Plantar fascia tears are like uninvited roadblocks on the path to athletic endeavours and everyday mobility, but with the right management, the road to recovery can be smooth and sure. Sandy from Logan Physio shares his progress from the one-month mark to close to two months post-injury, providing insight into the healing journey and the importance of adhering to best practice guidelines for managing a plantar fascia tear.

Month 1: Building Foundations of Rehabilitation

As Sandy steps into the one-month point, a significant leap in the plantar fascia recovery timeline he is walking free of walking aides and the moonboot which had been so helpful in the early week . He experiences minimal pain while wearing normal shoes, however discomfort in bare feet or thongs signals that healing is ongoing.

This distinction suggests healing is occurring but not complete and thus gradual exposure to stress on the foot is required to build tolerance.

Throughout the week, Sandy undergoes massage sessions to promote circulation and reducing potential scar tissue buildup. He carefully tapes her foot to provide additional support that limits excessive stretch on the healing fascia.

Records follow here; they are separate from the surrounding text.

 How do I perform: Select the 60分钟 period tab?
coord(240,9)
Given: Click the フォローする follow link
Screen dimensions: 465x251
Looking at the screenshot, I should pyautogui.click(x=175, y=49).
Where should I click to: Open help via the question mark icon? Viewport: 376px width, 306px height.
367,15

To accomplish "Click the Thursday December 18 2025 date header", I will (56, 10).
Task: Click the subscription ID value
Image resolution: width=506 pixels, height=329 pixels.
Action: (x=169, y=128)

A vital addition to her exercise regimen is the careful integration of calf raises with a toe stretch, brilliantly combining muscle strengthening with a gentle stretch of the plantar fascia. This dual approach aligns with recommended exercise protocols emphasizing both strengthening and flexibility.

Walking: A Natural Progression of Healing

Sandy champions walking as a pivotal rehabilitation activity. Steady, controlled ambulation matches the guidelines that suggest using walking to reintroduce weight-bearing and encourage functional movement patterns. He’s cautiously optimistic about a reintroduction of jogging at this stage as an eventual return to long distance running is the goal of rehabilitation, and at this stage Sandy had even participated in some light social tennis, showcasing a carefully graded approach to returning to sport-related activities.

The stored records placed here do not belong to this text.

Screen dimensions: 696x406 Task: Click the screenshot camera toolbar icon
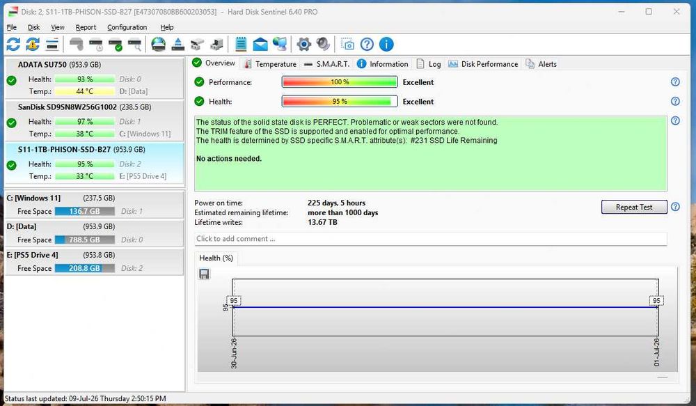(x=347, y=45)
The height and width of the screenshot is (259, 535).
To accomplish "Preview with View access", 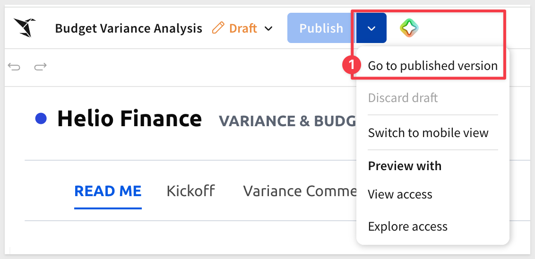I will (x=400, y=194).
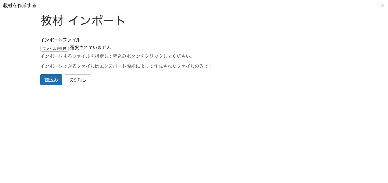Select the 教材 インポート heading
The height and width of the screenshot is (183, 388).
pyautogui.click(x=83, y=21)
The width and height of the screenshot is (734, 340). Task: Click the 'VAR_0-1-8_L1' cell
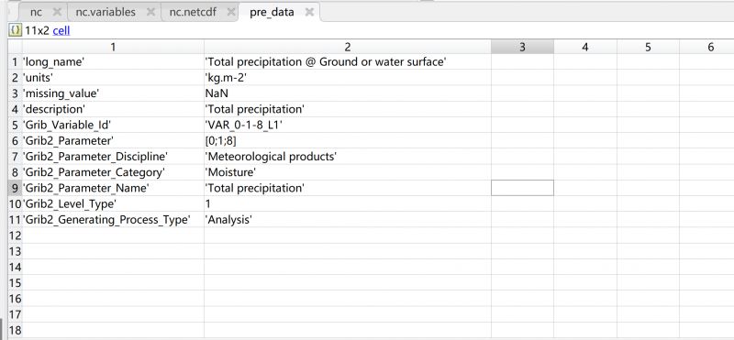tap(348, 125)
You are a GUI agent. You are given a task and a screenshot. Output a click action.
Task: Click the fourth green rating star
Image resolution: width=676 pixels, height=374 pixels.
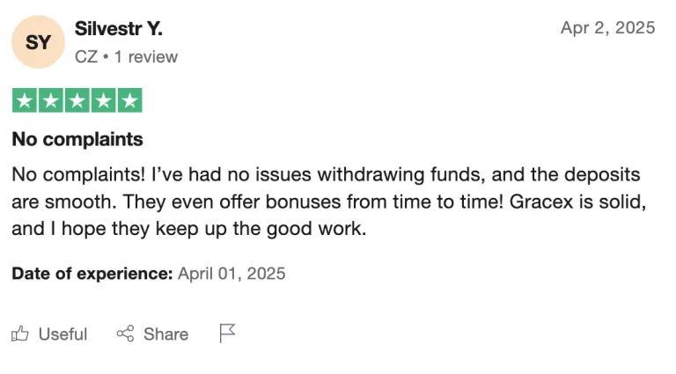(x=104, y=100)
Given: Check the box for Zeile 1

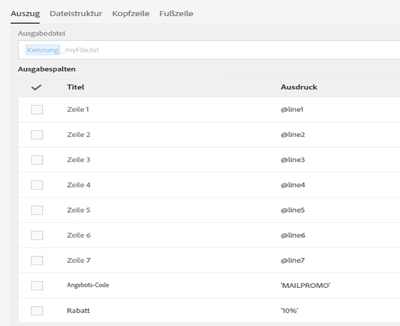Looking at the screenshot, I should (37, 110).
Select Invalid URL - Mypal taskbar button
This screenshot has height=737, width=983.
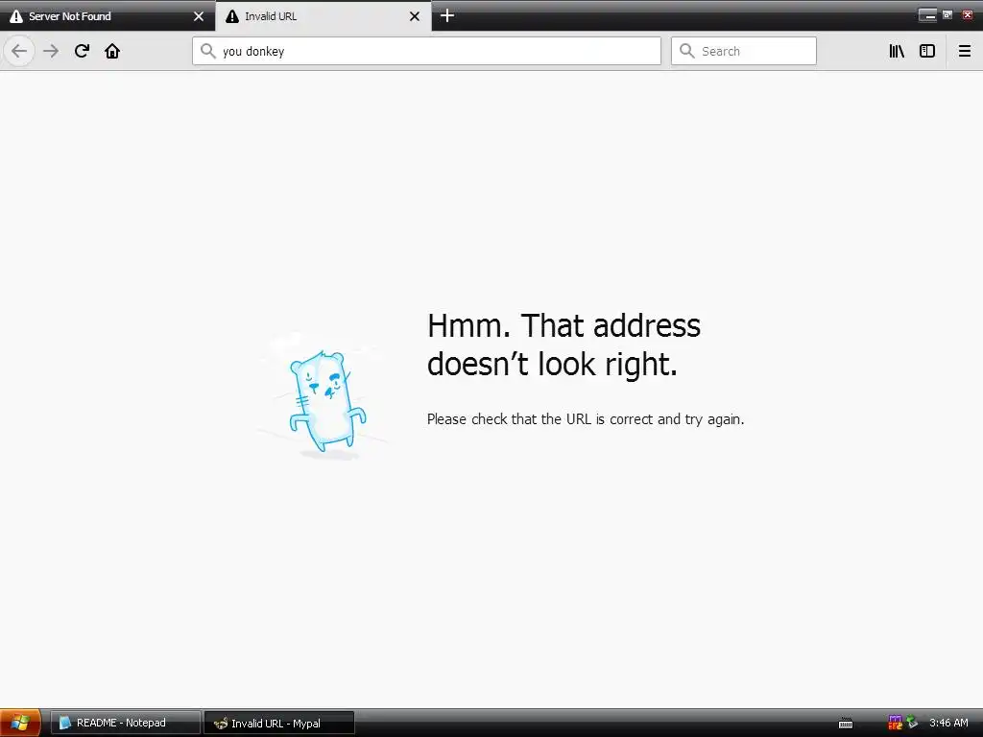point(279,723)
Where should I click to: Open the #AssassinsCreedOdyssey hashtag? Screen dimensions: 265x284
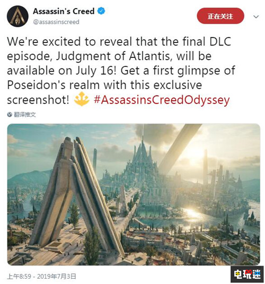pos(162,100)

Week 7: Challenging the Last Stretch of Recovery

By week 7, Sandy feels 80% healed but acknowledges that the remaining 20% of recovery will require significant effort, echoing the commonly held view that the final phases of recovery are the most challenging. He continues his exercise routine with focused dedication—walking regularly despite some discomfort from hard surfaces like concrete and shopping centres.

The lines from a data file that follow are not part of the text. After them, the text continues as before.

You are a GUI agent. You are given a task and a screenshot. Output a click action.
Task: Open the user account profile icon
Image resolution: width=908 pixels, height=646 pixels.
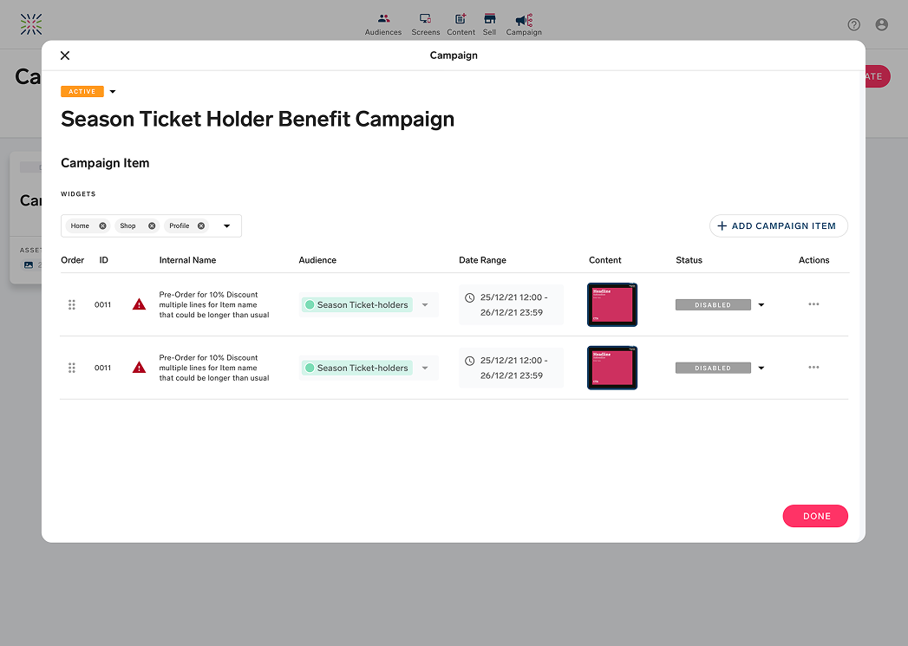pos(882,24)
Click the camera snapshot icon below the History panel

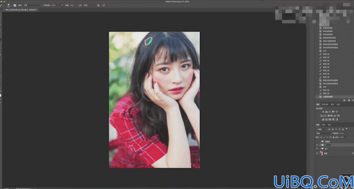pyautogui.click(x=349, y=100)
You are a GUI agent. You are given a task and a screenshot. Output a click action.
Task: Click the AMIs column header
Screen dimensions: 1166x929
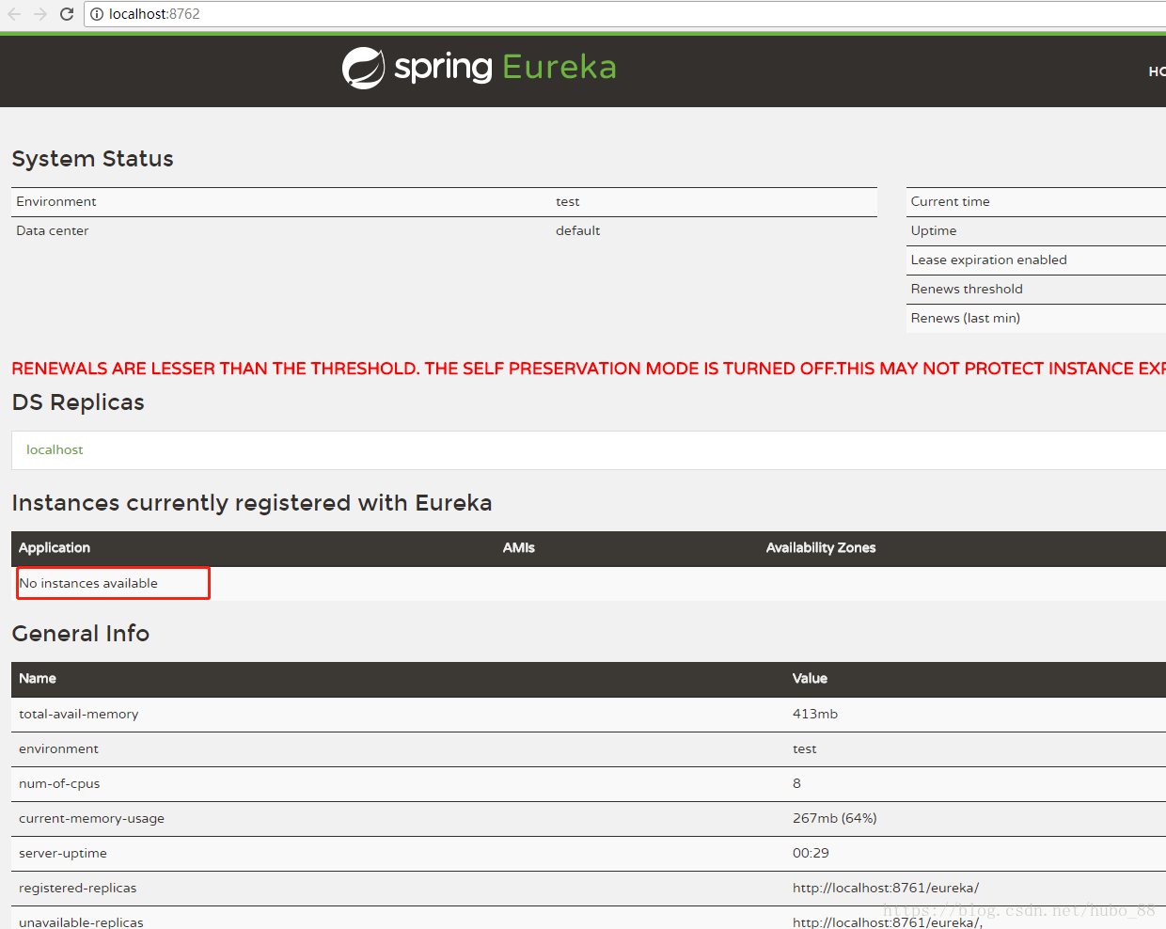point(518,548)
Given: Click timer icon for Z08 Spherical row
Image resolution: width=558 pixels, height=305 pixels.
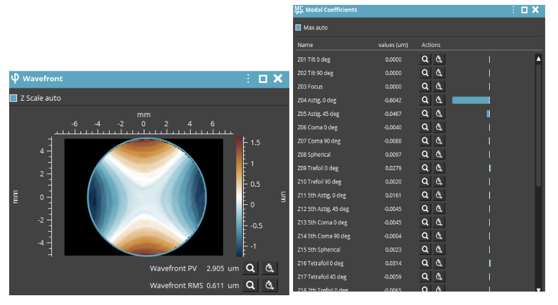Looking at the screenshot, I should pos(439,154).
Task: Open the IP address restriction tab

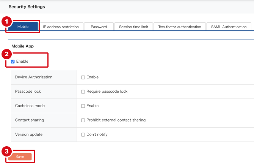Action: 61,27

Advancing the Exercise Regimen

Sandy progresses to include squats and lunges, layered with calf raises, to address a slight weakening in his quadriceps—demonstrating functional movements that challenge multiple muscle groups. These exercises are not just about building strength; they also maintain flexibility and function in the plantar fascia and calf, all of which are critical for full recovery. In later stages weights will be added as will more dynamic exercises such as jump squats, stepping lunges and a gradual return to running using intervals, paced repeats, hill repeats and endurance runs.